В нижнем щитке панциря выпилена дырка. Черепаха лежит на спине, так что можно заглянуть в дырку, до самого сердца, которое бьется себе – медленно, блестя темно-красным в своей пещерке. Оно дергается, как хвост червя, когда его потрогаешь, опять удлиняется, снова дергается. Как будто кулак сжимается и разжимается. Как глаз.
К сердцу приделали провод, а другой конец подключили к громкоговорителю, и сердце бьется на всю комнату, мучительно медленно, будто старик поднимается по лестнице. После каждого удара я не знаю, будет ли еще один. Шаг, пауза, треск – как радиосигналы, которые, по словам брата, приходят из открытого космоса, – потом еще удар и слышен судорожный вдох. Жизнь утекает из черепахи, и я слышу это через громкоговоритель. Скоро она вытечет совсем, и черепаха останется пуста.
Я не хочу тут быть, но в комнате очередь – и позади меня, и впереди. Все эти люди – взрослые; я потеряла из виду Дэнни и брата. Меня теснят драповые пальто, мои глаза – на уровне их второй пуговицы. Я слышу другой звук, он перекрывает сердцебиение черепахи, как приближающийся ветер; шелест, вроде листьев тополя, но меньше, суше. Я вижу вокруг себя черную кайму, она сжимается. Это что-то вроде выхода из туннеля, и он стремительно удаляется; или это я удаляюсь от него, от пятна солнечного света. В следующий миг я вижу множество бот и доски пола, простирающиеся вдаль. Все это на уровне моих глаз. У меня болит голова.
– Она упала в обморок, – говорит кто-то, и так я узнаю, что именно сделала.
– Наверно, перегрелась.
Меня выносят на серый холодный воздух; это мистер Банерджи несет меня, что-то расстроенно бормоча. Выбегает отец и велит мне сесть так, чтобы голова была между колен. Я повинуюсь и гляжу на верхи своих ботиков. Отец спрашивает, не тошнит ли меня, и я говорю, что нет. Выходят брат и Дэнни и молча смотрят на меня. Наконец брат говорит:
– А-онэй ала-упэй вэй морок-обэй, – и они уходят обратно в здание.
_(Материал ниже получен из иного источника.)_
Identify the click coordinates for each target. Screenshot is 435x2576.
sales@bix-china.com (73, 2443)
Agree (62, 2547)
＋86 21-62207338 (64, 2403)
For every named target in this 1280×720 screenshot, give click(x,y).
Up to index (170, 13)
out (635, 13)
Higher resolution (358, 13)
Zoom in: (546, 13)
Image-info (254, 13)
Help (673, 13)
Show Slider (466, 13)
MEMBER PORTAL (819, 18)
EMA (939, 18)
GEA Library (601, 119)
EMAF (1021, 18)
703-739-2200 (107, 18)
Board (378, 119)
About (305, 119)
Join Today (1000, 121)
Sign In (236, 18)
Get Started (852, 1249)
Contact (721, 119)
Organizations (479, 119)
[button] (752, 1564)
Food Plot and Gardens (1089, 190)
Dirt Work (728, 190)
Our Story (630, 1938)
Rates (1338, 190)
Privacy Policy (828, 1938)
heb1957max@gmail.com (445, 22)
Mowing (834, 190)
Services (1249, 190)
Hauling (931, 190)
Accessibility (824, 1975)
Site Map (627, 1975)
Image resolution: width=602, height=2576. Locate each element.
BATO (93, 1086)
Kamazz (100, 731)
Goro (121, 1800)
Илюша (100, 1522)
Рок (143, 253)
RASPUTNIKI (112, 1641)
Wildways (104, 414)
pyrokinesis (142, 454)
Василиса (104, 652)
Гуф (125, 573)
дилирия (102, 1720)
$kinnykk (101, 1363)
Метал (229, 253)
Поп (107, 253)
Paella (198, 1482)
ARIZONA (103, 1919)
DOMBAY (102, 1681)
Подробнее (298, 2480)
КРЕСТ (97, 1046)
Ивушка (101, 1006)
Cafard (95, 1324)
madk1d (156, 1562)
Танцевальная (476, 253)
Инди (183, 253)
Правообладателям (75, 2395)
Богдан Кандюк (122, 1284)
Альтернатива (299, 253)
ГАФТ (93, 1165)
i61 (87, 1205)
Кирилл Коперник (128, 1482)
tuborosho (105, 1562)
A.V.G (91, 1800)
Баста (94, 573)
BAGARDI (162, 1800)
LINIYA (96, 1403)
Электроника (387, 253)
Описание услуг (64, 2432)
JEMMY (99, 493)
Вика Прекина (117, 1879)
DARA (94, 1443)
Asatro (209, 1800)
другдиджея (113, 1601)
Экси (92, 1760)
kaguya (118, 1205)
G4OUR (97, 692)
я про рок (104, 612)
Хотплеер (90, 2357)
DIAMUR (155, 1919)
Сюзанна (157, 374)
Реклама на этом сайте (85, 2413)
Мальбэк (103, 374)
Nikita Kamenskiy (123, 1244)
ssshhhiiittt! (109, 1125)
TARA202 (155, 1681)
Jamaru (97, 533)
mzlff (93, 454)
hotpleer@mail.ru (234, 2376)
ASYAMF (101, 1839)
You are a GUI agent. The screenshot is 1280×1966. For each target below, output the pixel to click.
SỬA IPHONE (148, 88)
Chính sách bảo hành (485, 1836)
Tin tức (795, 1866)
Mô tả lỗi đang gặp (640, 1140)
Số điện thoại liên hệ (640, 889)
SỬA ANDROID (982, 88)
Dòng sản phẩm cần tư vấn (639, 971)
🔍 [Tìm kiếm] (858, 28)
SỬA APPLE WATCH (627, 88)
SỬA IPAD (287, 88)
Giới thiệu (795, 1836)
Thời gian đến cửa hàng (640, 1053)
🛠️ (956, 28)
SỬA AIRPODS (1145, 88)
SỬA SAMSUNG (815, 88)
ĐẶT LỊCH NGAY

Я остаюсь на улице, отец пригоняет машину, и мы едем домой. Я начинаю понимать, что совершила открытие, которое может оказаться полезным. Из места, где ты не хочешь быть, но должна, есть выход. Упасть в обморок – это как отойти вбок, выйти из собственного тела, из времени, или перейти в другое время. Когда приходишь в себя, уже наступило будущее. Время прошло без твоего участия.
– Представь себе десять стопок тарелок, – говорит Корделия. – Это твои десять шансов.
Каждый раз, когда я что-нибудь делаю не так, одна стопка падает и разбивается. Я отчетливо вижу эти тарелки. Корделия тоже их видит – именно она произносит «Трах-тарарах!» Грейс тоже видит, немножко, но ее «трахтарарахи» неуверенные, она смотрит на Корделию, чтобы та подтвердила. Кэрол пробует раз-другой, но над ней смеются: «Это был не трах-тарарах!»
– Всего четыре осталось, – говорит Корделия. – Следи за собой. Ну?
Я молчу.
– А ну прекрати ухмыляться, – говорит она.
Я молчу.
– Трах! – говорит Корделия. – Только три осталось!
Никто никогда не объясняет, что случится, если разобьются все стопки.
Я стою спиной к стене, у двери с надписью «ДЕВОЧКИ». Холод поднимается по ногам и заползает в рукава. Мне запрещено двигаться. Я уже забыла, почему. Я открыла, что могу наполнить голову музыкой («На честном слове и на одном крыле», «Мы – веселая компашка») и забыть почти обо всем на свете.
Сейчас перемена. Мисс Ламли с медным колокольчиком патрулирует двор. Лицо ее съежилось от холода. Она сосредоточилась на своем деле. Я ее все так же боюсь, хотя она больше не моя учительница. Мимо проходят шеренги девочек, сцепившись руками, и скандируют: «Мы идем без остановки». Другие мирно прогуливаются парочками. Они с любопытством смотрят на меня, потом отводят взгляд. Так люди в машинах на шоссе притормаживают и глядят из окон, если на обочине – авария. Они притормаживают, но не останавливаются. Они видят чужие неприятности и знают, когда следует держаться от них подальше.